October 18, 2006, - 2:26 pm
By Debbie Schlussel
Earlier today, I wrote about Johann Leprich, the SS Waffen guard at Mathausen Concentration Camp, who was set free, yesterday, to live with his family, which actively helped him elude authorities.
I didn’t put it in the column for the purposes of brevity, but one of the survivors of Mathausen is Sam Offen–a friend of my late grandfather, Isaac. Mr. Offen and my grandfather, both Holocaust survivors, came to the Detroit area to try to rebuild their lives.
I tried but couldn’t reach Sam at home, today, since I know he followed the case, and we’ve discussed it. From the Detroit Free Press, here’s what Sam said about Leprich, when Leprich was captured in 2003:
Death camp survivor Sam Offen of West Bloomfield says the arrest is the closest he will feel to personal justice. He was 22 years old when he was held captive at Mauthausen, staying there for nine months until he was liberated in 1945 by the U.S. forces.
Offen has followed Leprich’s story from the begining and remembers many of the details of the case. He said his arrest had an impact on him.
“I am a very lucky survivor,” Offen said.
Right after Leprich was captured in July 2003, I discussed it on my Detroit radio show. I tried, unsuccessfully, to get some of Leprich’s neighbors on the air to discuss their comments to the Free Press. Imagine your neighbors saying this about Mohammed Atta (at least 150,000 were murdered at Mathausen):
In 1997, Leprich was profiled on the television program “America’s Most Wanted.”
Some of his neighbors of the Clinton Township home said they did not understand why the authorities were pursuing him. They said it was common knowledge that he lived in Canada and was eluding authorities. But no one said they ever saw him.
“Why don’t they just leave him alone. He’s an old man,” said neighbor Mary Bombassei, 65. “I know what he did was wrong, but they seemed like real nice people.”
He lived in a brick home with an immaculately kept yard. [DS: What does it matter what a Nazi’s lawn was like?]
One neighbor, who asked to not be identified, felt Leprich was being treated unfairly. . . .
“They make him out to be a butcher, but he’s not,” the neighbor said. “He was a hell of a neighbor.”

CHALLENGE: Print the passage from the post about Johann Leprich, starting at "Right after Leprich" and ending at "ever saw him.". The data below originate from a separate source.

[Entries on target coordinates]
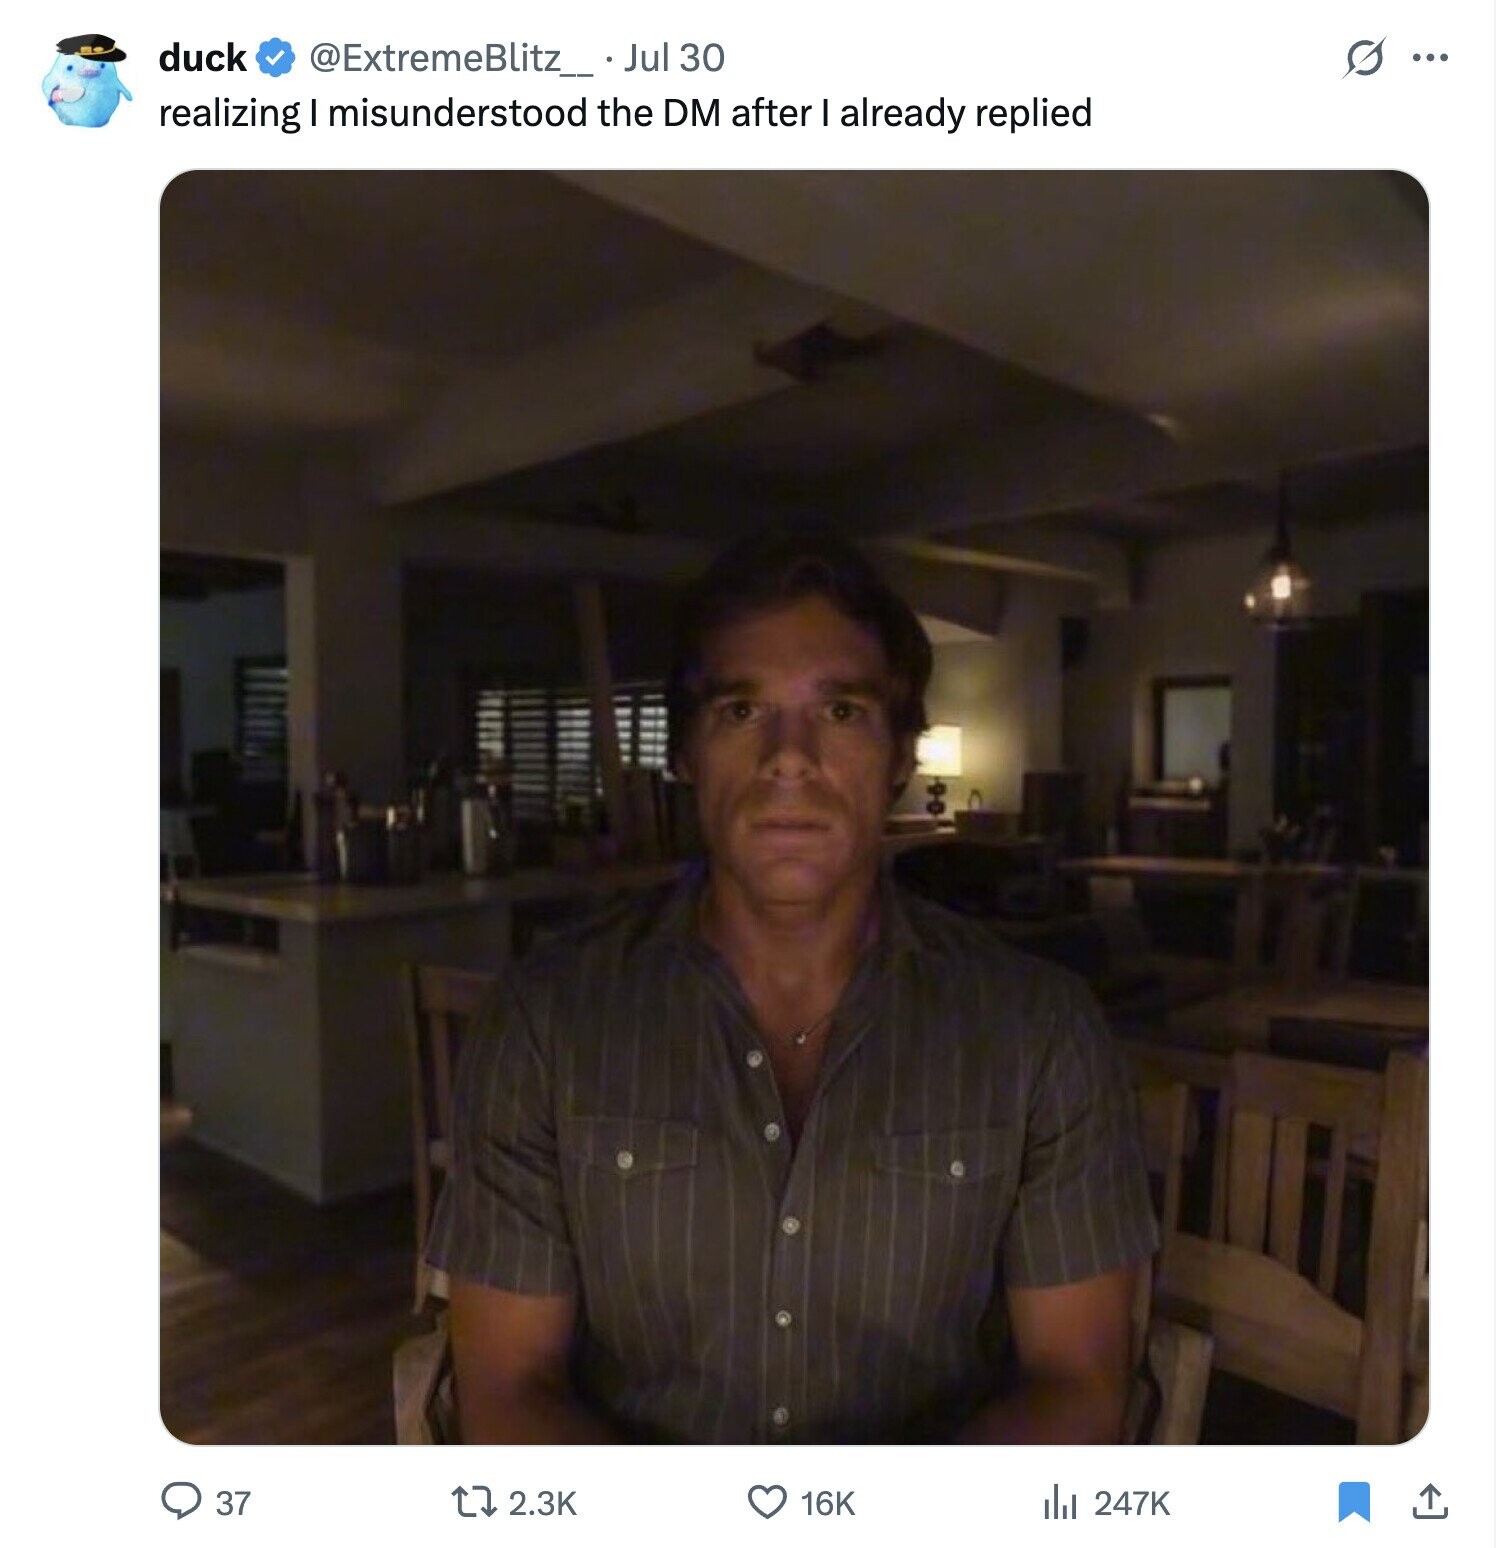Open the three-dot more options menu
This screenshot has height=1548, width=1498.
(1430, 58)
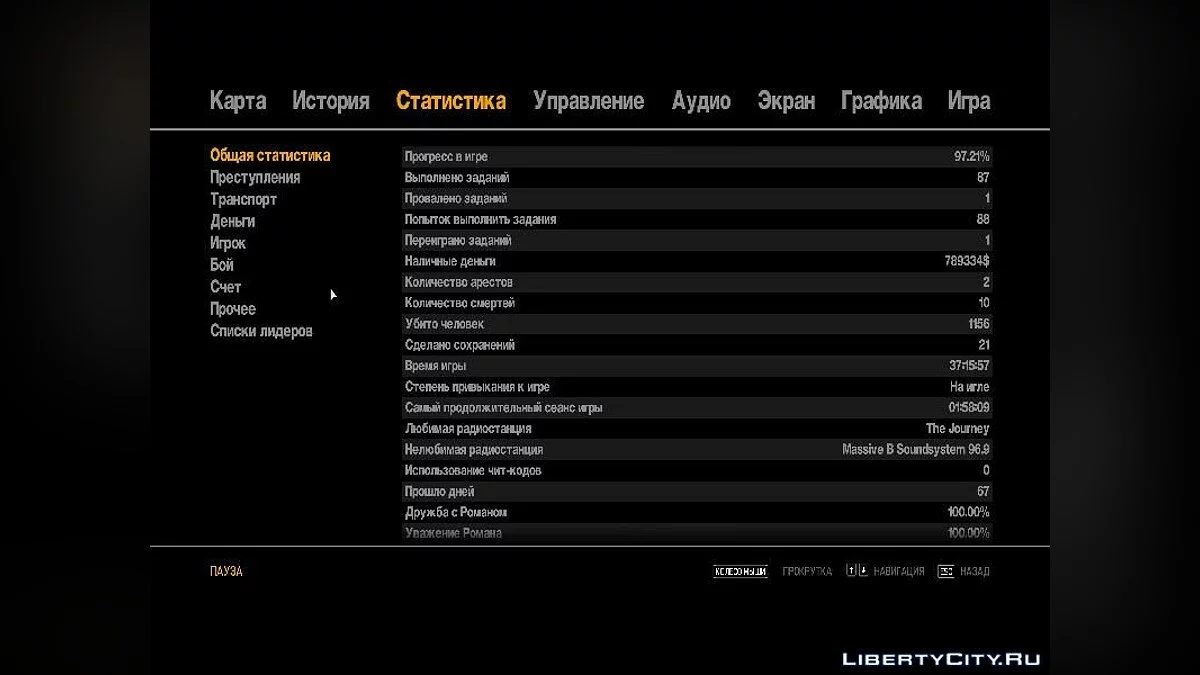The height and width of the screenshot is (675, 1200).
Task: Click the Назад back button label
Action: click(x=974, y=572)
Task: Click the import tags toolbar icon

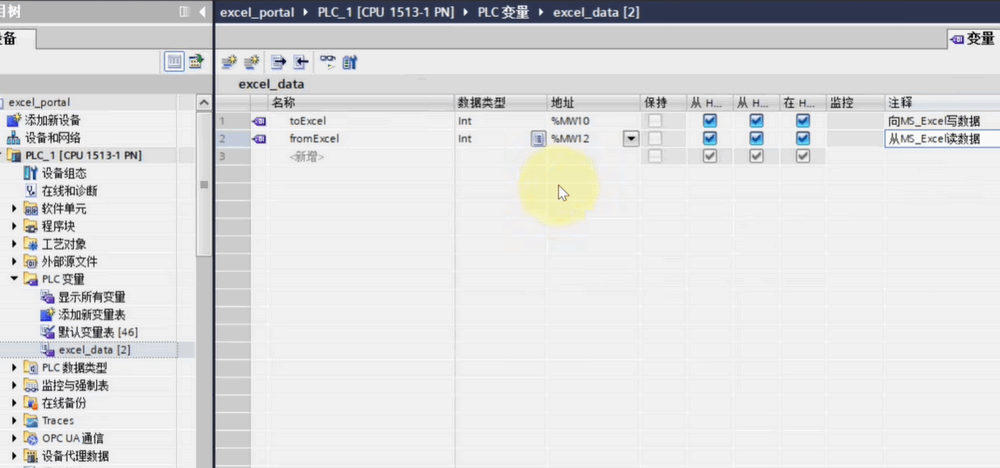Action: click(300, 62)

SOLUTION TO THIS PROBLEM:
Right after Leprich was captured in July 2003, I discussed it on my Detroit radio show. I tried, unsuccessfully, to get some of Leprich’s neighbors on the air to discuss their comments to the Free Press. Imagine your neighbors saying this about Mohammed Atta (at least 150,000 were murdered at Mathausen):
In 1997, Leprich was profiled on the television program “America’s Most Wanted.”
Some of his neighbors of the Clinton Township home said they did not understand why the authorities were pursuing him. They said it was common knowledge that he lived in Canada and was eluding authorities. But no one said they ever saw him.